A ROOF AND A FLOOR
All day long, every day, Laura and Mary were busy. When the dishes were washed and the beds made, there was always plenty to do and to see and to listen to.
They hunted for birds’ nests in the tall grass and when they found them the mother birds squawked and scolded. Sometimes they touched a nest gently, and all in an instant a nest full of downiness became a nest full of wide-gaping beaks, hungrily squawking. Then the mother bird scolded like anything, and Mary and Laura quietly went away because they did not want to worry her too much.
In the tall grass they lay still as mice and watched flocks of little prairie chickens running and pecking around their anxiously clucking, smooth brown mothers. They watched striped snakes rippling between the grass stems or lying so still that only their tiny flickering tongues and glittering eyes showed that they were alive. They were garter snakes and would not hurt anybody, but Laura and Mary did not touch them. Ma said snakes were best left alone, because some snakes would bite, and it was better to be safe than sorry. And sometimes there’d be a great gray rabbit, so still in the lights and shadows of a grass clump that you were near enough to touch him before you saw him. Then, if you were very quiet, you might stand a long time looking at him. His round eyes stared at yours without meaning anything. His nose wiggled, and sunlight was rosy through his long ears, that had delicate veins in them and the softest short fur on their outsides. The rest of his fur was so thick and soft that at last you couldn’t help trying, very carefully, to touch it.

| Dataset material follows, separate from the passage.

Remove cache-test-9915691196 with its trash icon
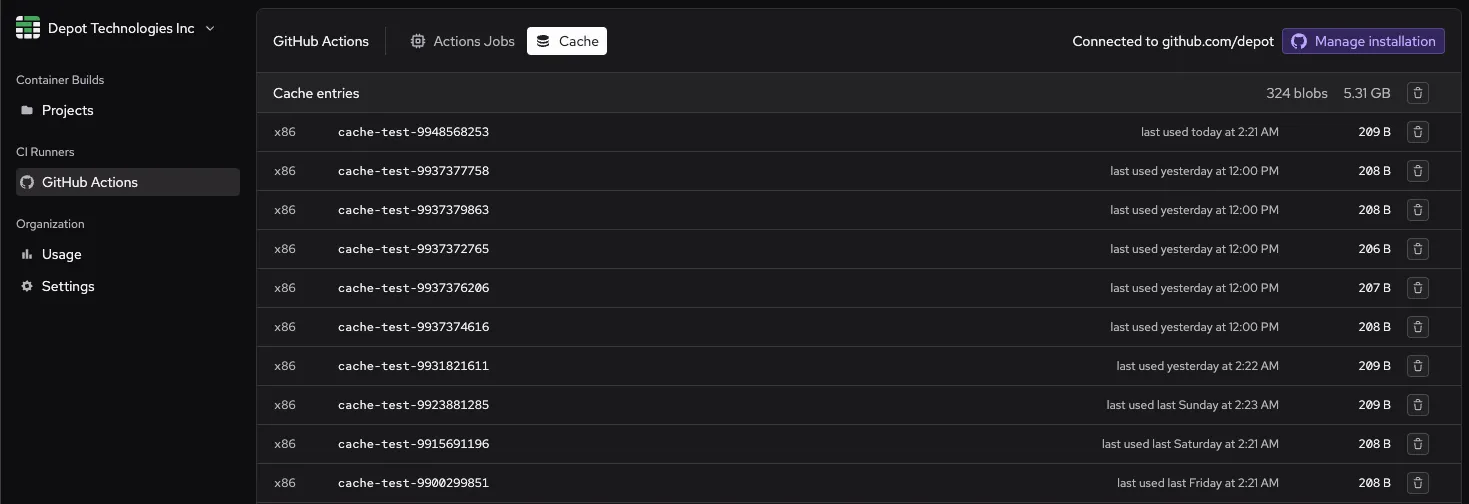The image size is (1469, 504). tap(1417, 444)
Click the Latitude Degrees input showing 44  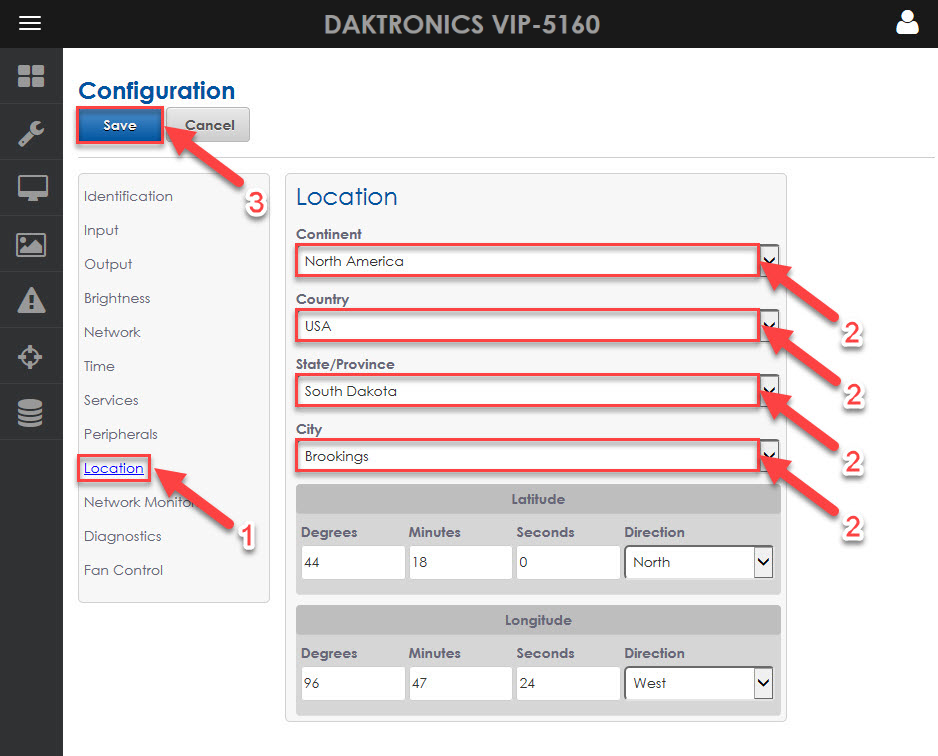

Then he was gone in a flash and the place where he had been sitting was hollowed and smooth and still warm from his warm behind.
All the time, of course, Laura or Mary was minding Baby Carrie, except when she had her afternoon nap. Then they sat and soaked in the sunshine and the wind until Laura forgot that the baby was sleeping. She jumped up and ran and shouted till Ma came to the door and said, “Dear me, Laura, must you yell like an Indian? I declare,” Ma said, “if you girls aren’t getting to look like Indians! Can I never teach you to keep your sunbonnets on?”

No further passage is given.